Scholarship was producing new translated texts for study, historical
interpretations were moving beyond the old paradigms, and Daoist studies were
moving increasingly away from a simplistic interpretation of a few classic
texts.
[57]
Increasingly, Daoism was differentiated from western models of mysticism and
spirituality in an attempt to elucidate its unique cultural and historical
aspects. The “immanent” aspects of Daoist spirituality were
emphasized in contrast to Christian “transcendence” and the
religious and magical aspects of Daoism were increasingly regarded as normative
features of the religious traditions--there was no true split between
“philosophical and religious” Daoism. Instead there was only an
increasing complexity and interweaving of diverse sources, as more ethnography
was published and more texts from the Daozang have become accessible.
[58]
Starting in the 1970s, American-Chinese authors also began to publish
translations on Daoism, beyond the normative texts, such as Lu K‘uan
Yü’s (Charles Luk) The Secrets of Chinese Meditation (1964)
and his more influential Taoist Yoga: Alchemy and Immortality (1970)
which gives a translation of the Xin Ming Fa Jue Ming Zhi (“The
Secrets of Cultivating Essential Nature and Eternal Life”) written by an
late 19th century Daoist master of internal alchemy, Zhao Bi Chen. This work
and its useful Chinese-English alchemical glossary has become highly referenced
by contemporary esotericists and by many Chinese Daoists in America.
In
the 1970s, authors like J. C. Cooper (1972), began to write popular but short
overviews of Daoism, published (like Charles Luk) by Western esoteric presses,
which covered the subject in a way that demonstrated familiarity with more
diverse aspects of the esoteric tradition.
[59]
Fritjof Capra also published his very
popular work, The Tao of Physics (1975), which explored parallels
between modern physics and “eastern mysticism” and has a chapter on
Daoism. Capra draws heavily on the Zhuangzi and on the Daodejing
and Yijing but applies the ideas to the physics relativity paradigm, to
holistic transformation, and to wu-wei, or non-action, as intellectual
ideas precursory to quantum physics and a “dynamic transformative
view” of the universe, with
an emphasis on flow, change, and the integrated polarity of the Dao. Such a
work helped to give credibility to Daoism by aligning it with science
(following Joseph Needham’s earlier work) and with a detheologized
metaphysics.
[60]
Even more popular were two outstanding authors who were very influential in
making Daoism accessible to westerners, John Blofeld and Alan Watts.

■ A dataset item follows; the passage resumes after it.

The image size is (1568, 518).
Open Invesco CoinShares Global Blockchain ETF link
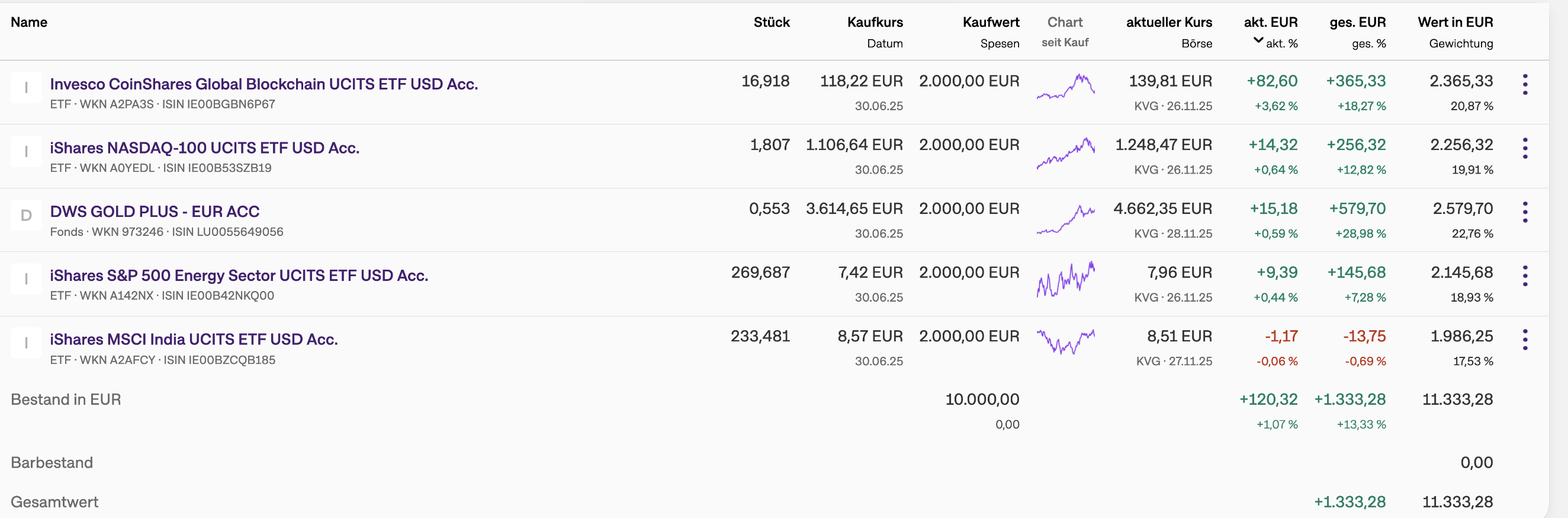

Both Watts
and Blofeld have associations with western esotericism simply because they
helped to popularize Daoism at a time when “eastern religions” were
part or an emergent “new age” paradigm that was impacting many
currents within American and European esotericism.
[61]
While both authors had strong
interests in Buddhism, Blofeld’s work was largely based on his actual
meeting with Daoist masters and practitioners during his 17 years in China.
Blofeld,
an English gentleman, was a world traveler, an outstanding réconter, and
a gifted writer who got along well with practitioners of many diverse esoteric
schools, particularly among Daoist hermits. Following the publication of his
own translation of the Yijing (1966), he published a work on Daoist
“mysteries and magic” (1973) based on the Daoist classics (using
reputable English translations), Charles Luk’s previously mentioned
works, and a reconstruction of his
“wanderings” in the mountains and hermitages of China (1930s) where
he met and conversed with as “many different kinds of Daoists as
possible.”
[62]
Blofeld clearly states that there is little or no distinction among practicing
Daoists between philosophical and religious Daoism. He draws parallels between
Daoism and Sufism, western mystics and esoteric writers, and tells many a
remarkable and entertaining tale embedding Daoism in its proper Chinese
cultural milieu.
[63]
This is not scholarly or textual Daoism, but a living representation of the
foibles, ritual practices, magical techniques, and remarkable accomplishments
of real Daoists. Following Luk, Blofeld also discusses Daoist yoga or
meditation and Daoist sexual techniques, a theme which has attracted some
contemporary esotericists. In Blofeld’s other major Daoist work (1978),
he draws extensively on the Dao Jia Yu Shen Xian (Daoist Philosophy and
Immortality) of Zhou Shau Xian based on selections from the Daozang
canon. Blofeld describes this expanded overview as “a first comprehensive
sketch of Huang-Lau Daoism” and discusses popular Daoist religion as well
as three chapters on Daoist alchemy, with an appendix tabulating a variety of
wuxing correspondences. This work is one of the first, very readable, overviews
of Daoist religion.
[64]
39
Alan
Watts, an English emigrant to America, had an early interested in Buddhism and
its Zen variations, and toward the end of his controversial and somewhat
eccentric life, wrote a book exclusively on Daoism. Being a great popularizer
of “Eastern religions” through public lectures, Watts (author of 25 popular books melding Eastern and Western thought) was a member of the English Theosophical Society and was friends with D. T. Suzuki and Krishnamurti (the promised “Avatar” of the Theosophical Society). Interested in Zen
“enlightenment” and Daoist yin-yang principles of spiritual
transformation, Watts eventually migrated to America in the mid-1940s and
embraced the perennialist view (influenced by Aldous Huxley) of the
universality hidden in all spiritual traditions.
[65]
After
leaving the Episcopal ministry and rejecting institutional religion, Watts
“embraced insecurity” based on his “Daoist”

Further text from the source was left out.